Ainsi plus de doute que, comme on l'a avancé dans la première édition, cette méthode ne présente, même pour les préparations qui intéressent plus particulièrement la pharmacie, de grands avantages sans aucune espèce d'inconvéniens.

«Il paraîtrait assez curieux et surtout intéressant, lit-on encore dans le même Bulletin, d'établir la théorie des phénomènes obtenus au moyen des procédés de M. Appert, pour la conservation des substances les plus altérables; mais le procédé n'est pas connu depuis assez de temps, pour qu'il ait été possible de faire toutes les expériences nécessaires à cet effet.

«M. Appert, y est-il dit enfin, donne, il est vrai, son explication; mais elle ne nous a pas paru satisfaisante.»

Depuis plus de vingt ans, l'auteur du Livre de tous les Ménages, qui d'ailleurs a été toute sa vie employé dans les ateliers relatifs à la préparation et à la conservation des substances alimentaires, tels que les caves de la Champagne, les brasseries, les offices, les magasins d'épiceries et de confiseurs[5], s'est exclusivement occupé des expériences à l'aide desquelles il pouvait parvenir à donner le plus grand développement au principe conservateur qui avait fixé son attention.
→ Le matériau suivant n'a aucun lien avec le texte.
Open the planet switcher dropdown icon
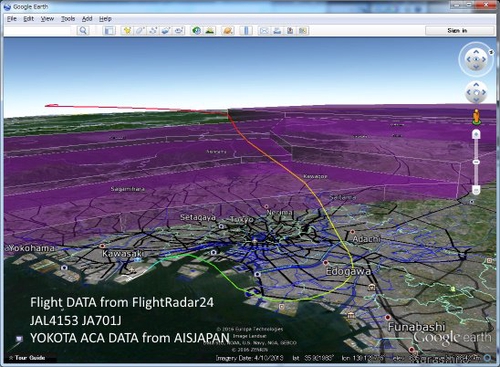500x367 pixels. 228,31
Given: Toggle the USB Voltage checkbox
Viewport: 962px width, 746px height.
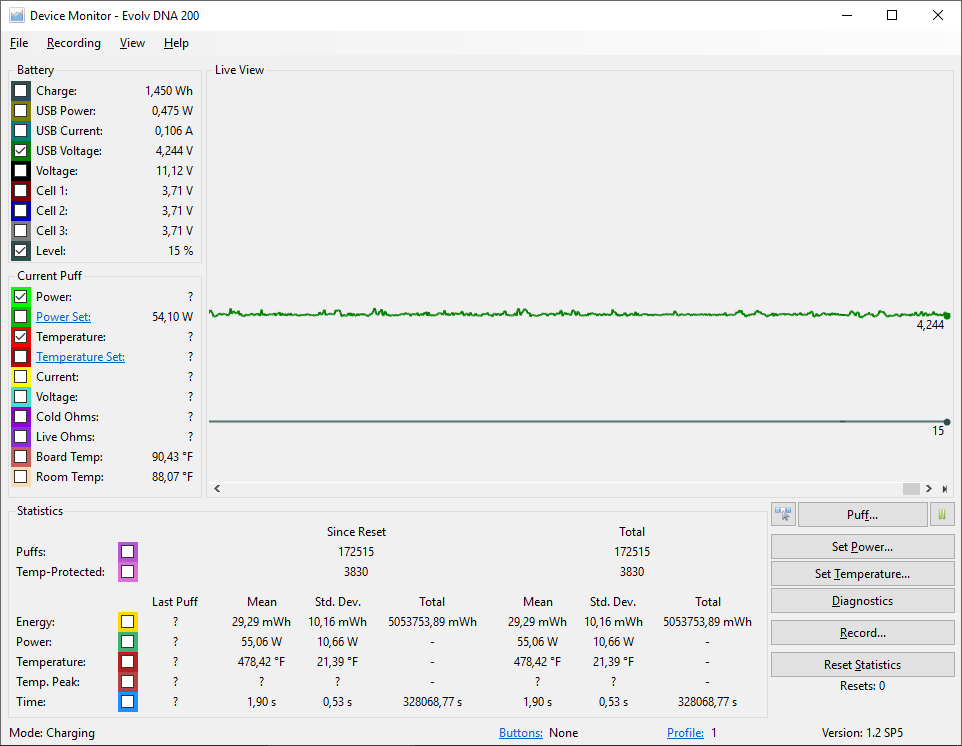Looking at the screenshot, I should coord(21,151).

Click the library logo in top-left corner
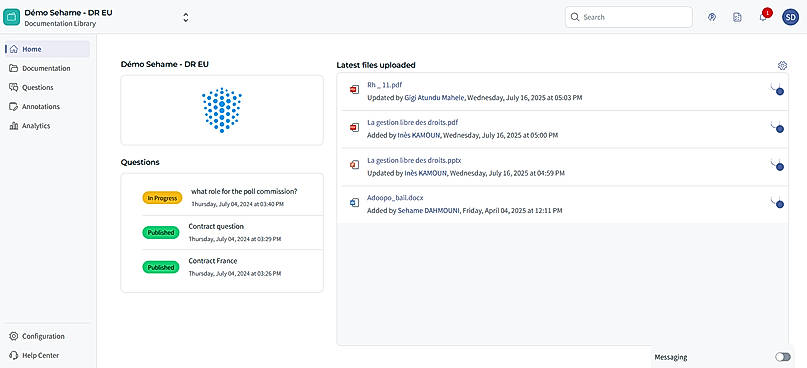(x=11, y=16)
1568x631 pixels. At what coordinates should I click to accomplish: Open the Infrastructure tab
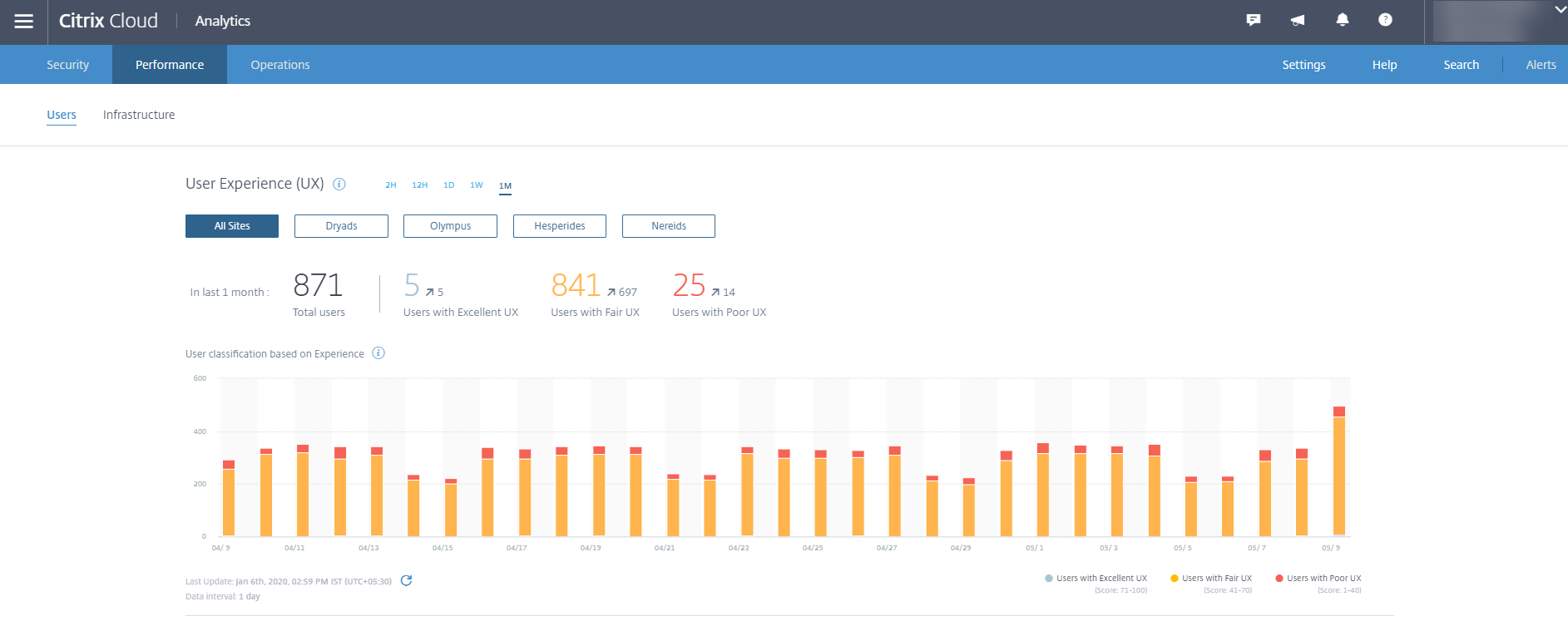[x=139, y=115]
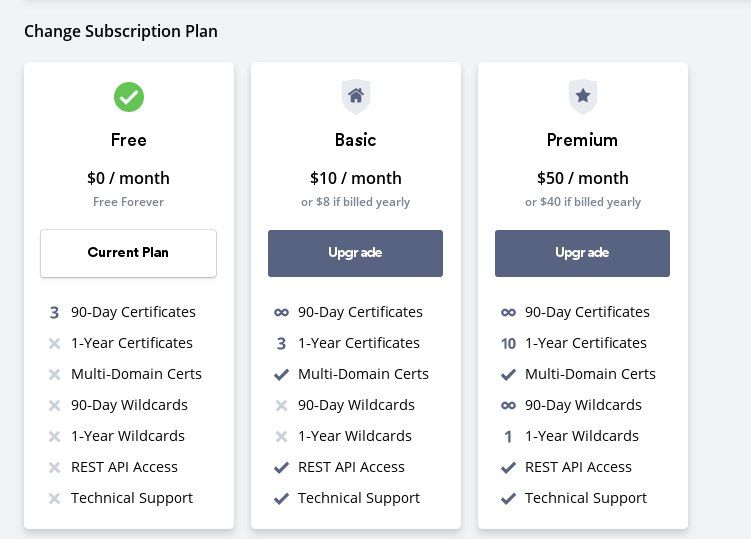The image size is (751, 539).
Task: Click the number 10 next to Premium 1-Year Certificates
Action: [x=509, y=344]
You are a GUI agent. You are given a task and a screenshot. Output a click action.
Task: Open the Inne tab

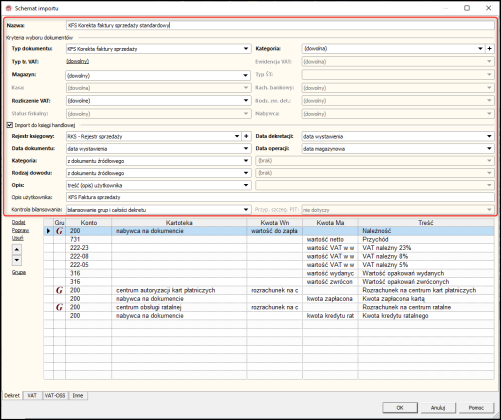78,395
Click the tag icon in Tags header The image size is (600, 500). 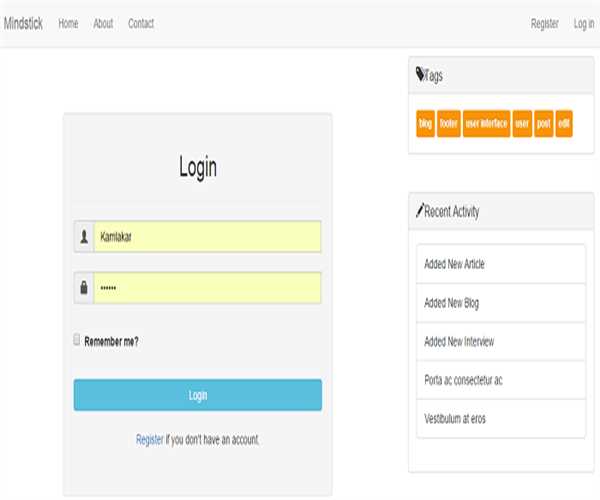coord(420,75)
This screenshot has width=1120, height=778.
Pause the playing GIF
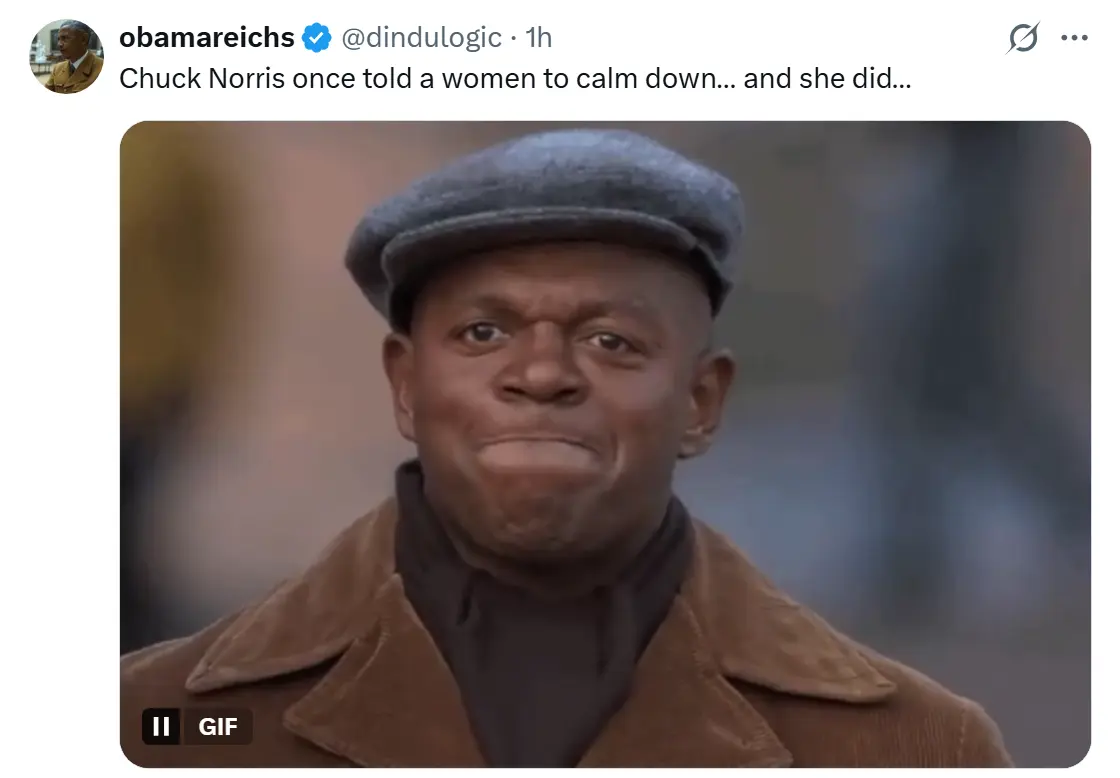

L'application successive qu'il a faite de ce principe à toutes les substances alimentaires connues, a constamment produit le même résultat, la parfaite conservation de ces substances, d'où il a conclu que l'action du feu détruisait ou au moins neutralisait tous les fermens qui, dans la marche ordinaire de la nature, produisent ces modifications qui, en changeant les parties constitutives des substances végétales et animales, en altèrent la qualité.

Si cette explication n'est pas suffisante, l'auteur du Livre de tous les Ménages laisse à ces génies qui depuis long-temps s'occupent de l'étude de la nature, et qui ont été souvent assez heureux pour lui surprendre ses secrets, à découvrir celui dont il s'agit dans cet instant[6].